- **PROMPT**
Output every entry exactly as it appears.

- **DATA TO USE**

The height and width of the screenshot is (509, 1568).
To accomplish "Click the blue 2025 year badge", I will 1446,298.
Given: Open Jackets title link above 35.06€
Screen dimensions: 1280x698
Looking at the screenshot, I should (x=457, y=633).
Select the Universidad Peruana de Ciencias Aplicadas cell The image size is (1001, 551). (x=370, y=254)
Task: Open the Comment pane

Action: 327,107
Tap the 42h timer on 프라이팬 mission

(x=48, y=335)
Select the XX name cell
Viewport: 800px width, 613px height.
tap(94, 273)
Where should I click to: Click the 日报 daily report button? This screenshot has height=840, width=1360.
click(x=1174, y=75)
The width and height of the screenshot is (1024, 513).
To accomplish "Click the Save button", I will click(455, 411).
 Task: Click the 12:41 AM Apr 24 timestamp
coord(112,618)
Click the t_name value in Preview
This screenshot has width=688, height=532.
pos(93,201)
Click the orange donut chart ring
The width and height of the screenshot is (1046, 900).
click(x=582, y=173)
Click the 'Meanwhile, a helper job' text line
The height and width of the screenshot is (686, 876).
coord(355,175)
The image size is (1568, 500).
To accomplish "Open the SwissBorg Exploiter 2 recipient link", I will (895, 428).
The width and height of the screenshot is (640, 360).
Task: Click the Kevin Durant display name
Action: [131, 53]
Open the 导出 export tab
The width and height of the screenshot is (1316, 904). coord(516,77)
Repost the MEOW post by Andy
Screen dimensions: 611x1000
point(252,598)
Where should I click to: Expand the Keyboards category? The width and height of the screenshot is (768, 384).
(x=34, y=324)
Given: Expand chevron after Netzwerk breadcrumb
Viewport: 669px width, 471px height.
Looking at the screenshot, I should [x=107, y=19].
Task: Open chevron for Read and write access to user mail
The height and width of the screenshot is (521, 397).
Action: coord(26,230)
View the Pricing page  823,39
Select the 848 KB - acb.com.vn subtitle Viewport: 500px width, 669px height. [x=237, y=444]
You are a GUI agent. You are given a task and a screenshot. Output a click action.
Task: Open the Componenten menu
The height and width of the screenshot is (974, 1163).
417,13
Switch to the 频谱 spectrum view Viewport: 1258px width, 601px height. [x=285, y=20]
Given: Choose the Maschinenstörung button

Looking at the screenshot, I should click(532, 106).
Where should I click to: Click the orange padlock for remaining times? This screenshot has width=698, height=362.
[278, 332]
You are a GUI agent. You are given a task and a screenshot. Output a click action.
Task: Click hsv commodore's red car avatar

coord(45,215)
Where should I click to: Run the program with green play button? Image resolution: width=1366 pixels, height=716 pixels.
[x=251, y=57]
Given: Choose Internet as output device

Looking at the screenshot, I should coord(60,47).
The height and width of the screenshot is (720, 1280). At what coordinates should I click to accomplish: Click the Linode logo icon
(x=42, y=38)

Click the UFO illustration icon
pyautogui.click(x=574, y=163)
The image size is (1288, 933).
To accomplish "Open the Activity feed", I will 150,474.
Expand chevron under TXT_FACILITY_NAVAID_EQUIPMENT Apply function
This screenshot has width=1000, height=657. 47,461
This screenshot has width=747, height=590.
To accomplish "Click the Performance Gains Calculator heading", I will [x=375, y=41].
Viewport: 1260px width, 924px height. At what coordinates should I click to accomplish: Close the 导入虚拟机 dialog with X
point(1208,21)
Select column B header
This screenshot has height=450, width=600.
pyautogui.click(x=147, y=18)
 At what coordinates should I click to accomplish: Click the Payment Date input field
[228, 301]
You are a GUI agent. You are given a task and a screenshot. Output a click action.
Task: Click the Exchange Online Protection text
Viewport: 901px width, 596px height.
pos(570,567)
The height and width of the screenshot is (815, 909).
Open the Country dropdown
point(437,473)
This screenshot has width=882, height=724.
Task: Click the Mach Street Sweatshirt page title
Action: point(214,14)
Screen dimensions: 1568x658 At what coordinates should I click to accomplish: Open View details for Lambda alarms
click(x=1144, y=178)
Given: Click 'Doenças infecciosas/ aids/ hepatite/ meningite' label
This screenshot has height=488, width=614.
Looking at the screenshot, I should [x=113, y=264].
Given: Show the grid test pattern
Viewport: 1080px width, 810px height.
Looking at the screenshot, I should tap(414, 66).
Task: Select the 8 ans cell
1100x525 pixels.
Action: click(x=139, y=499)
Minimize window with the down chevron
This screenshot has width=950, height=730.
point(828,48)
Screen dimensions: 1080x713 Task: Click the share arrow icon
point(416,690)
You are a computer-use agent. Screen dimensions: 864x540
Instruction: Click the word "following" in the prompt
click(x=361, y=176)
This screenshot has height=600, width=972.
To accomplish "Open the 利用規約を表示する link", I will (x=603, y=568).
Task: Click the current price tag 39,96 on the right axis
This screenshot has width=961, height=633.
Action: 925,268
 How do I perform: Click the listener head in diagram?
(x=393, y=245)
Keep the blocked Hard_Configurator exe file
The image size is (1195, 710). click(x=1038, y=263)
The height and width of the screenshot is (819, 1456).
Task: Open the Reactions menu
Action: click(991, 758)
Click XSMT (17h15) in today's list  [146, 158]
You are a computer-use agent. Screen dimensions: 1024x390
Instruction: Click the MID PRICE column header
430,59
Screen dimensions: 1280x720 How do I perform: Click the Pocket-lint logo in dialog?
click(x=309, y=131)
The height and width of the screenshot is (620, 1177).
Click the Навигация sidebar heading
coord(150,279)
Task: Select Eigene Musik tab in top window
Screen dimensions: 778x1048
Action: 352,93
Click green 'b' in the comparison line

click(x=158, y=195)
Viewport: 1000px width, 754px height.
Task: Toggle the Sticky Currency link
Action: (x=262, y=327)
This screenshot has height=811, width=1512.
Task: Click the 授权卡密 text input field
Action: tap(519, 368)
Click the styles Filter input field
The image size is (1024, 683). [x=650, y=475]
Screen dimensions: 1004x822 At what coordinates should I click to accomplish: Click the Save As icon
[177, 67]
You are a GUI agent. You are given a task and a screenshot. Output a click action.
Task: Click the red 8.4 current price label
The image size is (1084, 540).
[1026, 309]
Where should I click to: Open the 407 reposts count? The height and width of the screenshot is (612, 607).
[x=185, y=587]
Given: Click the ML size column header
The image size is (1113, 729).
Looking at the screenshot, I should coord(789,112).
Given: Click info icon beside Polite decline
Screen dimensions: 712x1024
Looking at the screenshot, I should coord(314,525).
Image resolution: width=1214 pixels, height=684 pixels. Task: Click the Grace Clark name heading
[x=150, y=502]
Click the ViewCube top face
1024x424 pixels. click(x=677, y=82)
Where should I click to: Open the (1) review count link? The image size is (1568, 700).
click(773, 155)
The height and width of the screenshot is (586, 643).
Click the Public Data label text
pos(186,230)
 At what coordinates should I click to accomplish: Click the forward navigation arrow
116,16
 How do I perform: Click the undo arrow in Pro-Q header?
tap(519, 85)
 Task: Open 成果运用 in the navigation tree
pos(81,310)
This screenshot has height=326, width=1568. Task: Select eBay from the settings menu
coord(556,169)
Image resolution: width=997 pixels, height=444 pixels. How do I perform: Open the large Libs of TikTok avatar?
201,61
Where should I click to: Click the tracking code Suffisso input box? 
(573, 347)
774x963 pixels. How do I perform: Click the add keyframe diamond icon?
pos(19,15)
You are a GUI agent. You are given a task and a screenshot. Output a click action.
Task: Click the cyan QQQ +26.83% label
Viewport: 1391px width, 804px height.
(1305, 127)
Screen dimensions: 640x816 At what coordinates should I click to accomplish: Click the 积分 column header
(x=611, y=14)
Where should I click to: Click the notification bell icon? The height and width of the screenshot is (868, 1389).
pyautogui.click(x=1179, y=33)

- **RESULT OF THIS EXERCISE**
The height and width of the screenshot is (509, 1568).
To accomplish "Click the blue 2025 year badge", I will 1446,298.
Given: Open Jackets title link above 35.06€
Screen dimensions: 1280x698
Looking at the screenshot, I should (x=457, y=633).
Select the Universidad Peruana de Ciencias Aplicadas cell The image size is (1001, 551). (x=370, y=254)
Task: Open the Comment pane

Action: 327,107
Tap the 42h timer on 프라이팬 mission

(x=48, y=335)
Select the XX name cell
Viewport: 800px width, 613px height.
tap(94, 273)
Where should I click to: Click the 日报 daily report button? This screenshot has height=840, width=1360.
click(x=1174, y=75)
The width and height of the screenshot is (1024, 513).
To accomplish "Click the Save button", I will click(455, 411).
 Task: Click the 12:41 AM Apr 24 timestamp
coord(112,618)
Click the t_name value in Preview
This screenshot has width=688, height=532.
pos(93,201)
Click the orange donut chart ring
The width and height of the screenshot is (1046, 900).
click(x=582, y=173)
Click the 'Meanwhile, a helper job' text line
The height and width of the screenshot is (686, 876).
coord(355,175)
The image size is (1568, 500).
To accomplish "Open the SwissBorg Exploiter 2 recipient link", I will (895, 428).
The width and height of the screenshot is (640, 360).
Task: Click the Kevin Durant display name
Action: [131, 53]
Open the 导出 export tab
The width and height of the screenshot is (1316, 904). coord(516,77)
Repost the MEOW post by Andy
Screen dimensions: 611x1000
point(252,598)
Where should I click to: Expand the Keyboards category? The width and height of the screenshot is (768, 384).
(x=34, y=324)
Given: Expand chevron after Netzwerk breadcrumb
Viewport: 669px width, 471px height.
Looking at the screenshot, I should [x=107, y=19].
Task: Open chevron for Read and write access to user mail
The height and width of the screenshot is (521, 397).
Action: coord(26,230)
View the Pricing page  823,39
Select the 848 KB - acb.com.vn subtitle Viewport: 500px width, 669px height. [x=237, y=444]
You are a GUI agent. You are given a task and a screenshot. Output a click action.
Task: Open the Componenten menu
The height and width of the screenshot is (974, 1163).
417,13
Switch to the 频谱 spectrum view Viewport: 1258px width, 601px height. [x=285, y=20]
Given: Choose the Maschinenstörung button

Looking at the screenshot, I should click(532, 106).
Where should I click to: Click the orange padlock for remaining times? This screenshot has width=698, height=362.
[278, 332]
You are a GUI agent. You are given a task and a screenshot. Output a click action.
Task: Click hsv commodore's red car avatar

coord(45,215)
Where should I click to: Run the program with green play button? Image resolution: width=1366 pixels, height=716 pixels.
[x=251, y=57]
Given: Choose Internet as output device

Looking at the screenshot, I should coord(60,47).
The height and width of the screenshot is (720, 1280). At what coordinates should I click to accomplish: Click the Linode logo icon
(x=42, y=38)

Click the UFO illustration icon
pyautogui.click(x=574, y=163)
The image size is (1288, 933).
To accomplish "Open the Activity feed", I will 150,474.
Expand chevron under TXT_FACILITY_NAVAID_EQUIPMENT Apply function
This screenshot has width=1000, height=657. 47,461
This screenshot has width=747, height=590.
To accomplish "Click the Performance Gains Calculator heading", I will [x=375, y=41].
Viewport: 1260px width, 924px height. At what coordinates should I click to accomplish: Close the 导入虚拟机 dialog with X
point(1208,21)
Select column B header
This screenshot has height=450, width=600.
pyautogui.click(x=147, y=18)
 At what coordinates should I click to accomplish: Click the Payment Date input field
[228, 301]
You are a GUI agent. You are given a task and a screenshot. Output a click action.
Task: Click the Exchange Online Protection text
Viewport: 901px width, 596px height.
pos(570,567)
The height and width of the screenshot is (815, 909).
Open the Country dropdown
point(437,473)
This screenshot has width=882, height=724.
Task: Click the Mach Street Sweatshirt page title
Action: point(214,14)
Screen dimensions: 1568x658 At what coordinates should I click to accomplish: Open View details for Lambda alarms
click(x=1144, y=178)
Given: Click 'Doenças infecciosas/ aids/ hepatite/ meningite' label
This screenshot has height=488, width=614.
Looking at the screenshot, I should [x=113, y=264].
Given: Show the grid test pattern
Viewport: 1080px width, 810px height.
Looking at the screenshot, I should tap(414, 66).
Task: Select the 8 ans cell
1100x525 pixels.
Action: click(x=139, y=499)
Minimize window with the down chevron
This screenshot has width=950, height=730.
point(828,48)
Screen dimensions: 1080x713 Task: Click the share arrow icon
point(416,690)
You are a computer-use agent. Screen dimensions: 864x540
Instruction: Click the word "following" in the prompt
click(x=361, y=176)
This screenshot has height=600, width=972.
To accomplish "Open the 利用規約を表示する link", I will (x=603, y=568).
Task: Click the current price tag 39,96 on the right axis
This screenshot has width=961, height=633.
Action: 925,268
 How do I perform: Click the listener head in diagram?
(x=393, y=245)
Keep the blocked Hard_Configurator exe file
The image size is (1195, 710). click(x=1038, y=263)
The height and width of the screenshot is (819, 1456).
Task: Open the Reactions menu
Action: click(991, 758)
Click XSMT (17h15) in today's list  [146, 158]
You are a computer-use agent. Screen dimensions: 1024x390
Instruction: Click the MID PRICE column header
430,59
Screen dimensions: 1280x720 How do I perform: Click the Pocket-lint logo in dialog?
click(x=309, y=131)
The height and width of the screenshot is (620, 1177).
Click the Навигация sidebar heading
coord(150,279)
Task: Select Eigene Musik tab in top window
Screen dimensions: 778x1048
Action: 352,93
Click green 'b' in the comparison line

click(x=158, y=195)
Viewport: 1000px width, 754px height.
Task: Toggle the Sticky Currency link
Action: (x=262, y=327)
This screenshot has height=811, width=1512.
Task: Click the 授权卡密 text input field
Action: tap(519, 368)
Click the styles Filter input field
The image size is (1024, 683). [x=650, y=475]
Screen dimensions: 1004x822 At what coordinates should I click to accomplish: Click the Save As icon
[177, 67]
You are a GUI agent. You are given a task and a screenshot. Output a click action.
Task: Click the red 8.4 current price label
The image size is (1084, 540).
[1026, 309]
Where should I click to: Open the 407 reposts count? The height and width of the screenshot is (612, 607).
[x=185, y=587]
Given: Click the ML size column header
The image size is (1113, 729).
Looking at the screenshot, I should coord(789,112).
Given: Click info icon beside Polite decline
Screen dimensions: 712x1024
Looking at the screenshot, I should coord(314,525).
Image resolution: width=1214 pixels, height=684 pixels. Task: Click the Grace Clark name heading
[x=150, y=502]
Click the ViewCube top face
1024x424 pixels. click(x=677, y=82)
Where should I click to: Open the (1) review count link? The image size is (1568, 700).
click(773, 155)
The height and width of the screenshot is (586, 643).
Click the Public Data label text
pos(186,230)
 At what coordinates should I click to accomplish: Click the forward navigation arrow
116,16
 How do I perform: Click the undo arrow in Pro-Q header?
tap(519, 85)
 Task: Open 成果运用 in the navigation tree
pos(81,310)
This screenshot has height=326, width=1568. Task: Select eBay from the settings menu
coord(556,169)
Image resolution: width=997 pixels, height=444 pixels. How do I perform: Open the large Libs of TikTok avatar?
201,61
Where should I click to: Click the tracking code Suffisso input box? 
(573, 347)
774x963 pixels. How do I perform: Click the add keyframe diamond icon?
pos(19,15)
You are a GUI agent. You are given a task and a screenshot. Output a click action.
Task: Click the cyan QQQ +26.83% label
Viewport: 1391px width, 804px height.
(1305, 127)
Screen dimensions: 640x816 At what coordinates should I click to accomplish: Click the 积分 column header
(x=611, y=14)
Where should I click to: Click the notification bell icon? The height and width of the screenshot is (868, 1389).
pyautogui.click(x=1179, y=33)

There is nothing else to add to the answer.